_Trecho escolhido_
═══

Há seis darśanas (Saddarśana) principais ou ortodoxos, que aceitam a autoridade inspirada dos Vedas e o objectivo da libertação, e que foram aprofundados e coordenados ao longo dos séculos, sendo no fundo seis perspectivas tradicionais do Conhecimento e da Realização. Além do Vedānta, também chamado Uttara-Mīmānsā (a segunda investigação, porque trata da parte final dos Veda, que são os Upaniṣadas), temos o Pūrva-Mīmānsā (a investigação inicial, porque esclarece a parte ritualistica e inicial dos Vedas), e que teve a sua condensação nos Sūtras de Jaimini; o Vaiśeshika (de viśeṣa- diferença), coordenado por Kanada, atomista e cosmológico, próximo da religião Jaina; o Nyāya, teísta, que aprofunda a ciência da lógica e as condições do conhecimento válido; o Sāṃkhya (de enumeração, cálculo, raciocínio), concentrado nos Sāṃkhya Sūtras de Kapila, dualista (Puruṣa e Prakṛtī, Espírito e Natureza), pluralista (inumeráveis espíritos individualizados), realista, enumerador dos princípios constitutivos do Universo e do homem, nomeadamente os três guṇas; e finalmente o Yoga, coordenado nos Yoga Sūtras de Patañjali, como a via real de oito membros ou partes culminantes no samādhi, a unificação consciencial.

═══

_Amostra dos dados_

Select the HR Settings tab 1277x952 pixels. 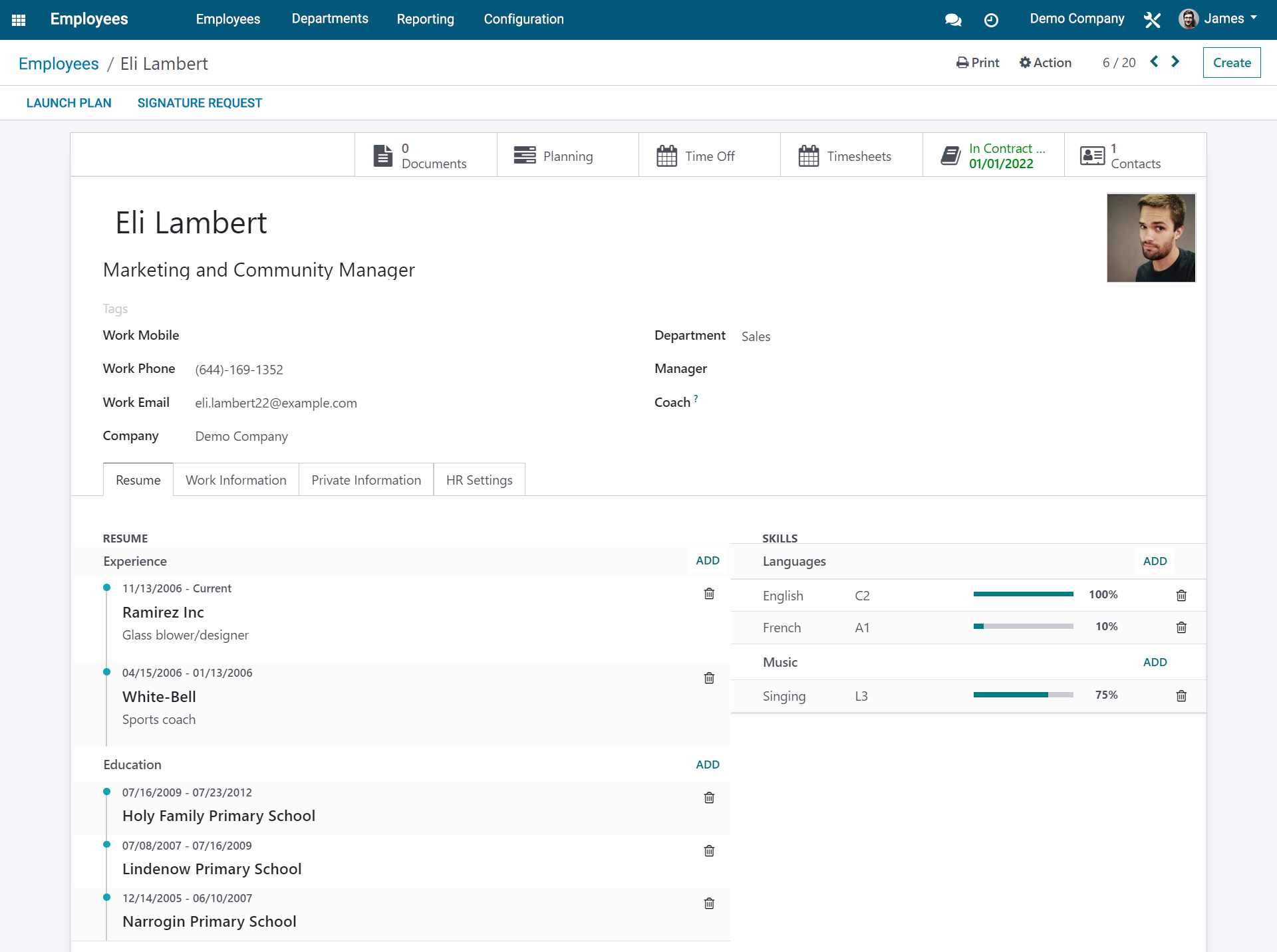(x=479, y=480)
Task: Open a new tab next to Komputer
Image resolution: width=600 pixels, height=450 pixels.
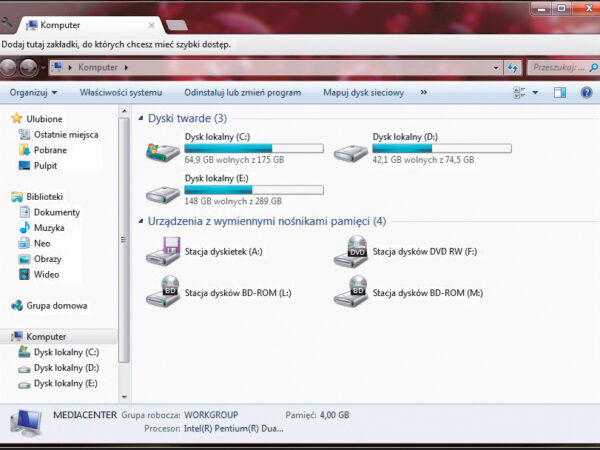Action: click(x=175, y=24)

═══

_Instrução A_
Liste os seis darśanas principais citados no trecho sobre os darśanas.
_Instrução B_
Passe para o inglês esta frase do trecho sobre os darśanas: "Há seis darśanas (Saddarśana) principais ou ortodoxos, que aceitam a autoridade inspirada dos Vedas e o objectivo da libertação, e que foram aprofundados e coordenados ao longo dos séculos, sendo no fundo seis perspectivas tradicionais do Conhecimento e da Realização."
_Instrução C_
Retome o texto sobre os seis darśanas logo depois da última frase que aparece.
Estas linhas foram tiradas de outra fonte.

_Resposta A_
- Vedānta (Uttara-Mīmānsā)
- Pūrva-Mīmānsā
- Vaiśeshika
- Nyāya
- Sāṃkhya
- Yoga

_Resposta B_
There are six principal or orthodox darśanas (Saddarśana), which accept the inspired authority of the Vedas and the goal of liberation, and which have been deepened and coordinated over the centuries, being essentially six traditional perspectives of Knowledge and Realization.

_Resposta C_
A palavra Vedānta significa “o fim do Veda”, sobretudo porque assenta nos últimos livros dos Vedas, os Upaniṣadas. De facto, baseia-se nesses livros milenários e os mais sagrados da Índia, os Vedas, recebidos pelos Ṛṣis em revelações e fixados por volta de 2000 a 1500 a. C., por um semi-mítico Vyāsa, em três colecções (samhītā), o Ṛg, o Sāma, o Yajur (a que se juntou um quarto, o Atharva, já não tanto de hinos e rituais mas de orações, encantamentos e filosofia). Assenta também nos textos posteriores: os Brāhmanas que interpretam os hinos dos Vedas, os tratados das florestas Āranyakas, já destinados às práticas religiosas e, finalmente, os Upaniṣadas, textos de teor filosófico e de espiritualidade prática, nomeadamente de Yoga (que significa tanto União, espiritual e divina, como os meios para se chegar à União e que são basicamente o auto-conhecimento e a libertação em relação à ignorância), escritos numa linguagem ora poética ora dialogante, ora visionária ora didáctica, num conjunto valioso de cerca de duzentos e cinquenta, com cento e oito principais e treze mais importantes e antigos, onze dos quais comentados por Śaṅkara, ou pelo seus seguidores, com o seu nome…
Para além dos ensinamentos dos Vedas, Upaniṣadas e também da Bhagavad Gītā, o Vedānta assenta nas reflexões, intuições e obras posteriores, já não reveladas e que vão esclarecer, aprofundar e ordenar as intuições e ensinamentos díspares, pelas épocas e a variedade de autores, dos Upaniṣadas. Estas obras posteriores começam com o Brahmā Sūtra, de Bādarāyaṇa (440-380 a. C.), que é de certo modo o primeiro coordenador conhecido da tradição do Advaita (presente em afirmações e intuições dos Vedas, e desenvolvida nos Upaniṣadas), seguindo-se os comentários (Karikas) de Gaudapāda e as obras do principal expositor, Śaṅkara, este já do séc. VIII d. C.
O Vedānta, já como tradição espiritual e visão metafísica estabelecida, está pois dividido em duas tendências principais, o Advaita, que informa a Aṣṭāvakra Gītā, e desenvolvido pelos autores acima nomeados, e o Dvaita, dualista, aprofundado e desenvolvido por Rāmānuja, Madhva, Nimbārka, Vallabha, Caitanya, e os seus seguidores.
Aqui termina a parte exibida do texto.